Uludağ, Bursa tarihinin üzerinde en az çalışma yapılmış mekânlarından biridir.  Bursa Müze Akademi  imzasıyla yayınlanan kitapta hak ettiği değeri görmemiş Uludağ'a dair bir çok bilgiye ulaşacaksınız. 

Kent kültürü içerisinde oldukça önemli bir mevki ihraz etmesine rağmen Bursa tarihi çalışmalarında Uludağ ve eteklerinin sahip olduğu kadim mirasa yüzeysel temaslar dışında bigâne kalınması dikkatlerden kaçmamaktadır.

Gerek Antik dönem kültleri gerek Hristiyanlık tarihindeki konumu gerekse İslamiyet dönemindeki sûfî karargâhlarıyla dikkat çeken Uludağ kültür tarihi bakımından hak ettiği ilgiyi görememiş, daha çok kış turizmi sahası olarak tanınmıştır.

Bizans devleti tarihinin önemli bir safhasına denk gelen ikonoklazm döneminde ve sonrasında manastırcılık hareketlerinin önemli bir merkezi haline gelmiş olan Uludağ, üzerindeki tapınak ve manastır mirasına dair çalışmaların yeterli ölçüde yapılmamış olması sebebiyle araştırmacıların ilgi alanına girememiş bir kült merkezi konumundadır.

Önünüzdeki çalışma bu eksiği gidermeye yönelik mütevazı bir araştırma olmayı hedeflemektedir.

Çalışma boyunca Uludağ’ın Hristiyanlık mirasının mekânı olan manastırlar gerek kalıntılarıyla bizzat yerlerinde tespit edilerek, gerekse geniş bir literatür taramasıyla incelenerek konuya dair efradını cami, ağyarını mâni bir metin oluşturulması hedeflenmiş, ardından Uludağ’ın dini mirasını Müslümanların nasıl devraldığı hususu ele alınmaya çalışılmıştır.

“Hristiyanlık Tarihinde İkonoklazm ve İkonofillerin Kalesi Olarak Uludağ” adlı lisans tezimizin bir bölümünün genişletilmiş hali olan bu çalışma Uludağ’ın Antik, Hristiyanlık ve İslamiyet dönemlerini ele almaktadır.
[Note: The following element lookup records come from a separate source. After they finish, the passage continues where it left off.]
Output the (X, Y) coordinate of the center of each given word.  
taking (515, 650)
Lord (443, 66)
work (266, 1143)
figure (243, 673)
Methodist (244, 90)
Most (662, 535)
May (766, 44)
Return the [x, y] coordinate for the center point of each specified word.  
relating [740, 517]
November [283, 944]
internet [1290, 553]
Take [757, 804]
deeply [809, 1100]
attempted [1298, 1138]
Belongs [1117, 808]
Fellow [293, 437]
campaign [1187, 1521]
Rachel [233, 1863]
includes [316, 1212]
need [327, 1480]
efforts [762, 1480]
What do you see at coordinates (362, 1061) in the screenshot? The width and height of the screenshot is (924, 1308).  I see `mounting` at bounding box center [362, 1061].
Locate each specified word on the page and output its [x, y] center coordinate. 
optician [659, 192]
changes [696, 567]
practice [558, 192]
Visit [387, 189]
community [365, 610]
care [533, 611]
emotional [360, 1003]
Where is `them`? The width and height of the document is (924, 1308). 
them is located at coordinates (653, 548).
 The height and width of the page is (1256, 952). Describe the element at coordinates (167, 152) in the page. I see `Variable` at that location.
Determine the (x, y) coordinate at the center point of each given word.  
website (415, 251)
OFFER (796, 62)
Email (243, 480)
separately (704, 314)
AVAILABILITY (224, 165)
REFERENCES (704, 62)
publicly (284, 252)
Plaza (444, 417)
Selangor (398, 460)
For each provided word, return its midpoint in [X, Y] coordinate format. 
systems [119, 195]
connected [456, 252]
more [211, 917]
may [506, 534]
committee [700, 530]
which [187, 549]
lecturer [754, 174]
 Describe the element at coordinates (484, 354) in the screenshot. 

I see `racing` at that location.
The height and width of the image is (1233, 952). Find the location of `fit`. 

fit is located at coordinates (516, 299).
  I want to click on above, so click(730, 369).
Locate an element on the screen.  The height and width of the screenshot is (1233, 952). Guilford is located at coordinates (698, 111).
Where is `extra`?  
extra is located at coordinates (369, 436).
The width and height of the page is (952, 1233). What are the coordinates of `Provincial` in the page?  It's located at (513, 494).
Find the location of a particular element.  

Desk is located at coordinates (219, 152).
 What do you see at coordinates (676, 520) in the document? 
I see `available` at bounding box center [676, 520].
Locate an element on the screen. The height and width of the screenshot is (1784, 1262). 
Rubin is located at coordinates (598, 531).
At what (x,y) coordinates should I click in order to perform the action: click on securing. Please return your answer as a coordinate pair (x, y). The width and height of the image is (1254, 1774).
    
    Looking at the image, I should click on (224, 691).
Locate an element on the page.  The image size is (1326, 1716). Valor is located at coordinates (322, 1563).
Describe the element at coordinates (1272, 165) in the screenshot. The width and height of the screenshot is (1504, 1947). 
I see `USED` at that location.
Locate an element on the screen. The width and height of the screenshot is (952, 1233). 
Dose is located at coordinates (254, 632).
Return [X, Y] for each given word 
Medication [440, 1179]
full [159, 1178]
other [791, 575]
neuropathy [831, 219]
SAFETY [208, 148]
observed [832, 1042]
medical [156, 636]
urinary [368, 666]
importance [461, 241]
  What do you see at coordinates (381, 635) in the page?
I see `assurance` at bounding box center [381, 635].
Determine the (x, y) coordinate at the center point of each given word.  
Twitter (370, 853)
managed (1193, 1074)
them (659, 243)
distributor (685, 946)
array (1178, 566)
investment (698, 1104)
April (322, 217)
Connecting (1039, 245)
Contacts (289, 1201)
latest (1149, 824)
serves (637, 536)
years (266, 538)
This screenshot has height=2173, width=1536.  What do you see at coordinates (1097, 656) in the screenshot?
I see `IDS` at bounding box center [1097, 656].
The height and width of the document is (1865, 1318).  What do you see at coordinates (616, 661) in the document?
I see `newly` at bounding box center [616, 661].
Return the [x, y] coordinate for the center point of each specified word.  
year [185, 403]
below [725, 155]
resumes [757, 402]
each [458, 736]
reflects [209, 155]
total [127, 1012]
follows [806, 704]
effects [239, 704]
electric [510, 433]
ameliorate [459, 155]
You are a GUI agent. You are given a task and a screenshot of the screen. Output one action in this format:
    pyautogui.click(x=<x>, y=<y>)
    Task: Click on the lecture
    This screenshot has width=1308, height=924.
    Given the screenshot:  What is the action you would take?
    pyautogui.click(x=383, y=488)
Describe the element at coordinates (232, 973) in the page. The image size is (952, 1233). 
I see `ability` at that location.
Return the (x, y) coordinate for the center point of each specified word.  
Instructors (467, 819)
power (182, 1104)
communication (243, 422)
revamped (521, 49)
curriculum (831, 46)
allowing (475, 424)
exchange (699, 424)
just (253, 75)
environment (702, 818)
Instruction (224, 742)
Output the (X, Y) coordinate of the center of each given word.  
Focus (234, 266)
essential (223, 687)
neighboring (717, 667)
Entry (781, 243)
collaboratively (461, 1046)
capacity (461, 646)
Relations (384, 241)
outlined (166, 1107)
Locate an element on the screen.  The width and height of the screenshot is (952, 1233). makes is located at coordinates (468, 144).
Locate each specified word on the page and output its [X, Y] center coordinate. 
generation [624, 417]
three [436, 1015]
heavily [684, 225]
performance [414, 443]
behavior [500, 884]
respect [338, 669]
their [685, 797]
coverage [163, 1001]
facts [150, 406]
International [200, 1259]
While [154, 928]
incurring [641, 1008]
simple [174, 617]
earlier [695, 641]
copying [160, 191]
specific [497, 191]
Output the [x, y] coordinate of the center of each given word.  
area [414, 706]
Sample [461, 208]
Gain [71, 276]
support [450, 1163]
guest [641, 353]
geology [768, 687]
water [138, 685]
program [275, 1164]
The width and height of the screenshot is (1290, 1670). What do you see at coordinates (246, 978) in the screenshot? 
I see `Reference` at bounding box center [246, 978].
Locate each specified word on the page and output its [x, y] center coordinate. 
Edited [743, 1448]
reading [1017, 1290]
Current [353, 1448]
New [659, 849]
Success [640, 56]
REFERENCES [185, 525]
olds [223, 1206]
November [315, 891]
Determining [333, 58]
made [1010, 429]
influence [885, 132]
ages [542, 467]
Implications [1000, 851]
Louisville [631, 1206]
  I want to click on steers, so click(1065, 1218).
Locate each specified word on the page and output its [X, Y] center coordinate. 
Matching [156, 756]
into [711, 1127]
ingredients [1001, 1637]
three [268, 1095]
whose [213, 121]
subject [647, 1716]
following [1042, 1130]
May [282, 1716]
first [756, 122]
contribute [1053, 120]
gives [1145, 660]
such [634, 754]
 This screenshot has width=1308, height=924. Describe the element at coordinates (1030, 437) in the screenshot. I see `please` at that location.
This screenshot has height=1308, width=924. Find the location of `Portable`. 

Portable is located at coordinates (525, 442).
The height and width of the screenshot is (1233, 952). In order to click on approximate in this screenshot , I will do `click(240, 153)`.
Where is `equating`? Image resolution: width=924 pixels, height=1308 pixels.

Bunu yaparken de öncelikle dinlerin dağlara yüklediği anlamın tespit edilebilmesi için dinlerde dağ kültü ele alınmış, Uludağ’da tarihte var olduğu görülen dînî kültürlerin dağ tasavvurları ele alınmıştır.

Antik dönem ve Hristiyanlık dönemi daha akademik bir üslupla ele alınmışken, dervişlerin şiirlerinin ve tasvirlerinin yoğunlaştığı İslamiyet dönemi bölümü daha serbest bir üslupla ifade edilmiştir.